** SOURCE DATA **
******
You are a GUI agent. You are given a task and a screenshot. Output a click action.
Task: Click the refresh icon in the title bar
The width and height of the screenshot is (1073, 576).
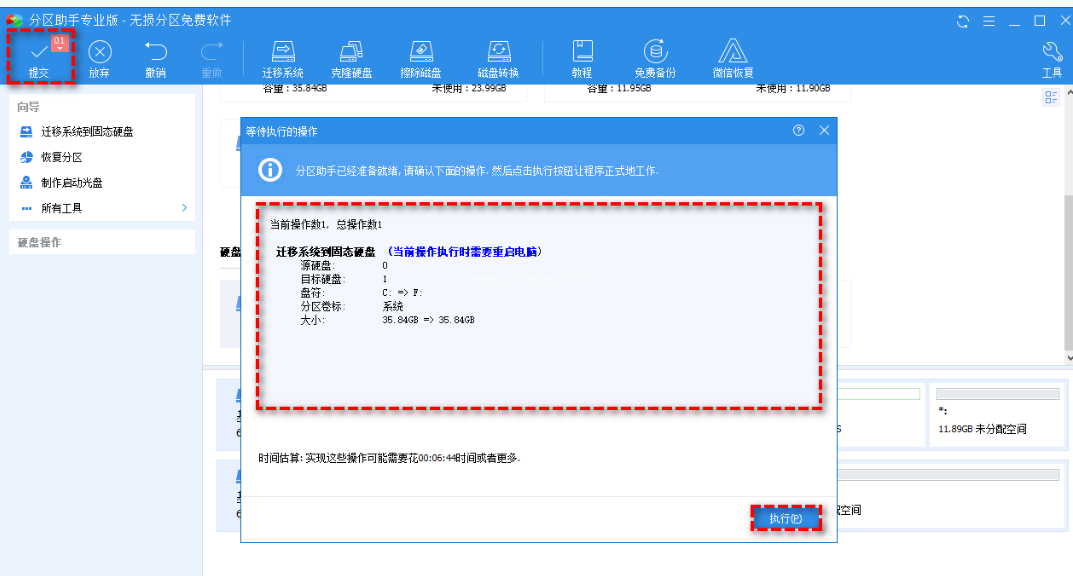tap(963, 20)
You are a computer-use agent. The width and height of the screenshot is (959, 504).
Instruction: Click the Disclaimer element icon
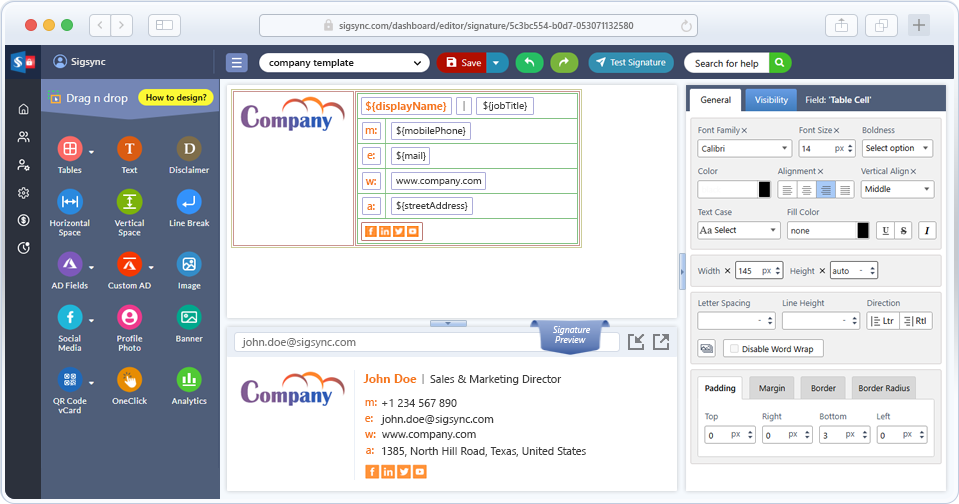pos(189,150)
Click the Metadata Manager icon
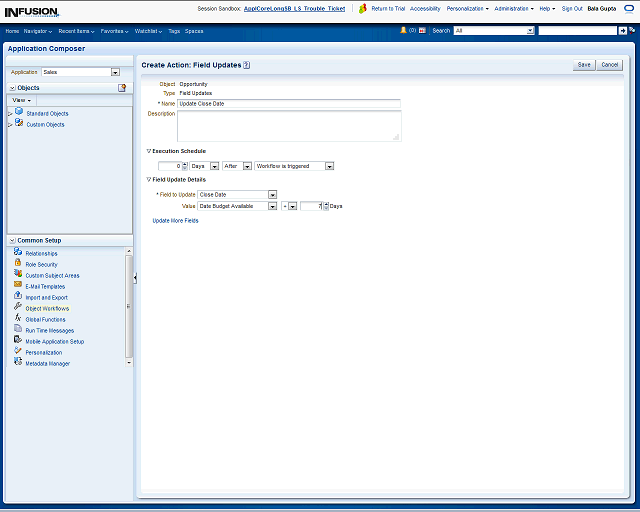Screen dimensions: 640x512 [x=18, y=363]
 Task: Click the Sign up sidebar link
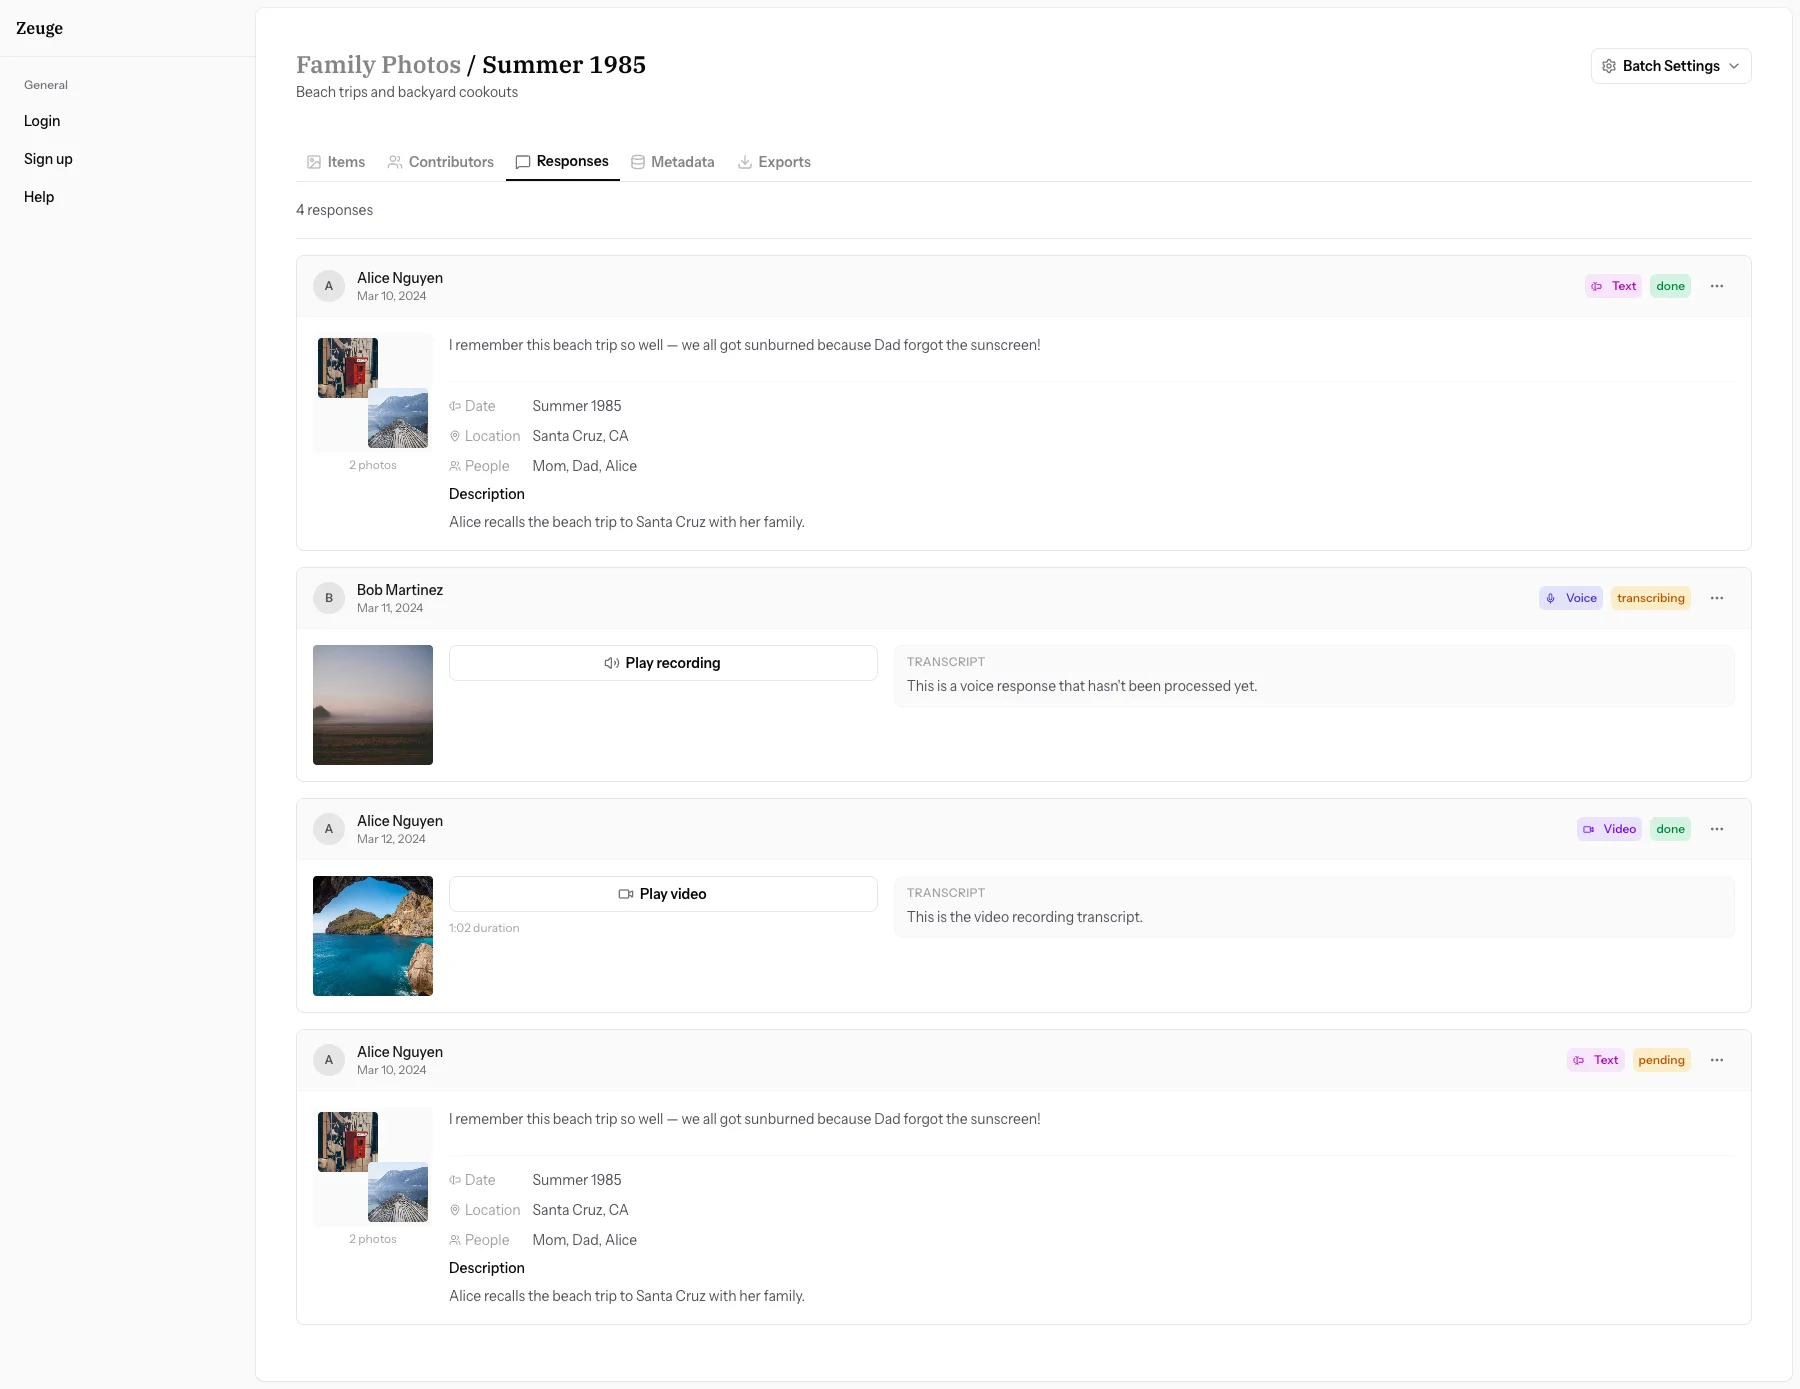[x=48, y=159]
******
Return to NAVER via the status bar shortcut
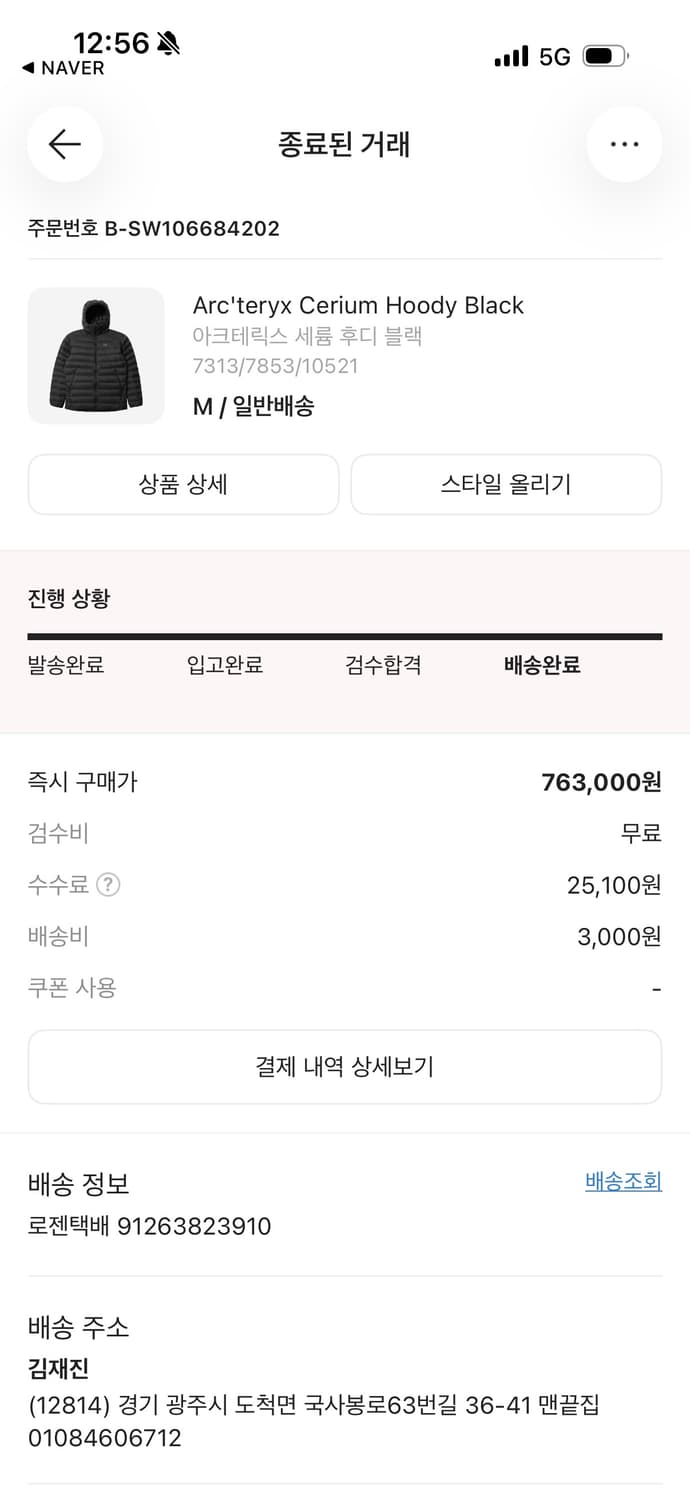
******
** WORK ORDER **
Find out how many lines in the listing contain the string "agent". Give the number alone.

** EXERCISE SOLUTION **
2